Photo courtesy of Museum of Broken Relationships

From Petrarch’s sonnets to Taylor Swift’s heartbroken ballads, there exists a historical tradition of recounting tales of lost love and transforming the art that stems from the relationships into some sort of retribution. That is exactly what Brooklyn-based artist Kate Stone seeks to capture in her month-long installation, The Altar: Good Memories of Bad Love, set to debut at the Museum of Broken Relationships. The interactive project will run from Sept. 9 to Oct. 1 and aims to provide visitors with a place to fondly look back at past relationships and honor the bygone memories they created.

Patrons are invited to box up objects that hold the worst memories of a relationship and then sacrifice them at The Altar. With its assistance in the symbolic act of letting go, The Altar hopes to be a centerpiece in an ongoing journey of an appreciative and mature perspective on what once was.

The project is a sequel to Stone’s illustrated book of short stories, How We End, which was made in collaboration with L.A.-based writer Hannah Schneider. The book traces the romantic past of an unreliable narrator to underscore the volatility of heartbreak and the way we continue to tell stories despite their distance from the truth. The pair began writing the book in an effort to chronicle their relationship struggles while dating in their mid-20s. The installation will include relics featured in the book as well as those contributed by visitors.

“Because of our different backgrounds — mine in photography and Hannah’s in writing — it is really interdisciplinary. It’s photography, it’s fiction, it’s a book, it’s installation, it’s performance,” Stone said.

Stone also emphasized that the objects on display in the exhibit would be symbolic of life, death and love.

“They include things like flowers, spiders, moldy fruit, fishing lures and moving boxes,” Stone said.

Stone and Schneider added a personal touch to the installation, with phones that visitors will be able to pick up in order to eavesdrop on recorded conversations the two had with their exes about the stories based on them.

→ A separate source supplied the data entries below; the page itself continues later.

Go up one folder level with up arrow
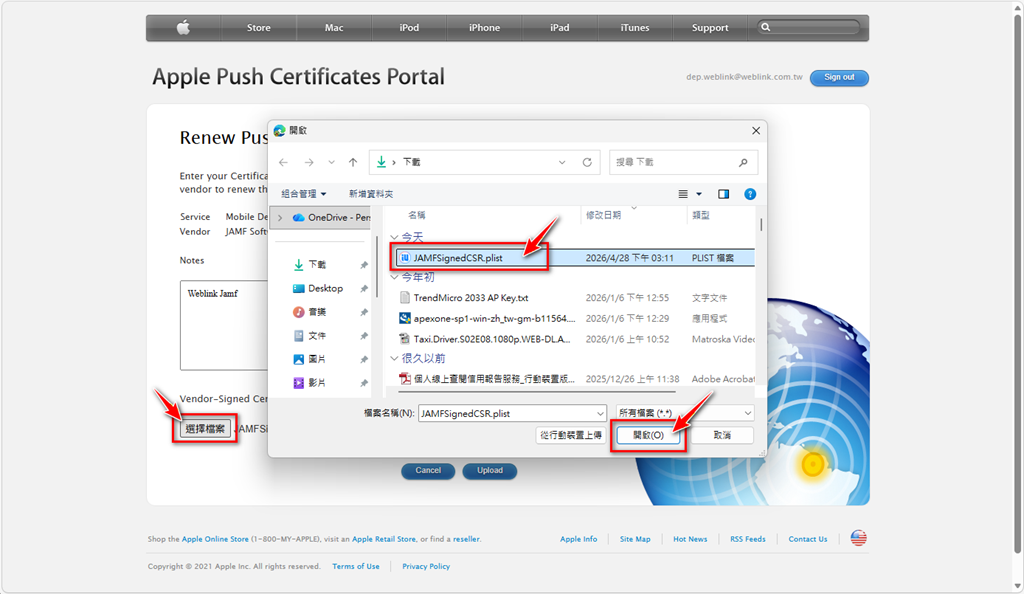The width and height of the screenshot is (1024, 594). click(x=352, y=162)
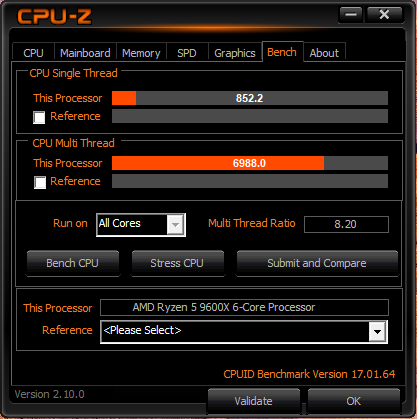
Task: Click the Stress CPU button
Action: (x=177, y=263)
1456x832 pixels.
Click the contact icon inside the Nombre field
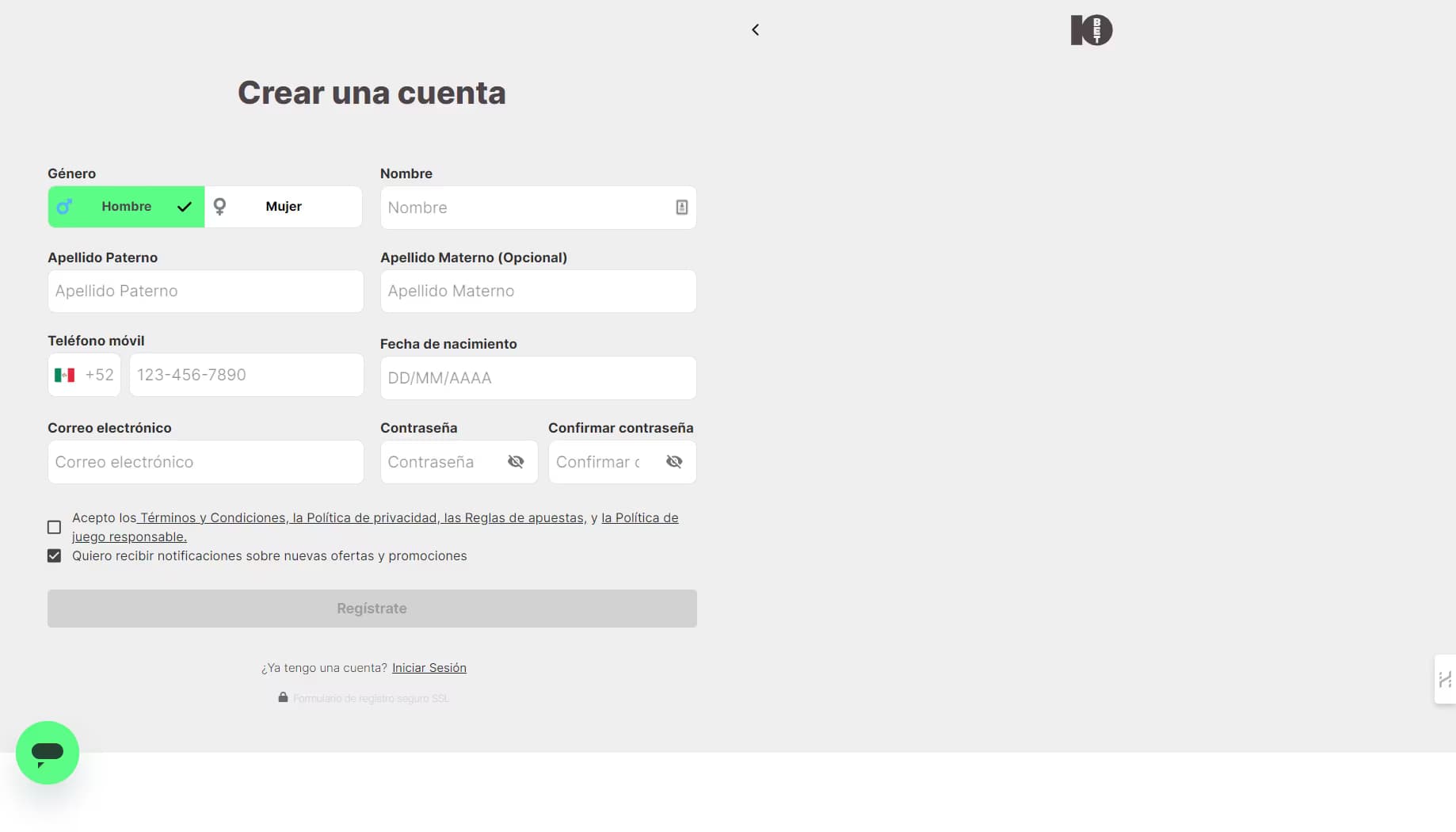click(x=681, y=207)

In the midst of the Museum of Broken Relationships’ generally heart-wrenching vibe, The Altar provides a therapeutic platform at which to let go of sadness and instead focus on the rebuilding of the self. Moreover, the permeation of Stone’s and Schneider’s personal romantic pitfalls offers visitors shelter from any feelings of consuming loneliness. In contrast with a revenge narrative or a bitter chronicle, the installation serves as a reminder of the universality of heartbreak and the many ways one can infuse tragedy with transcendental meaning.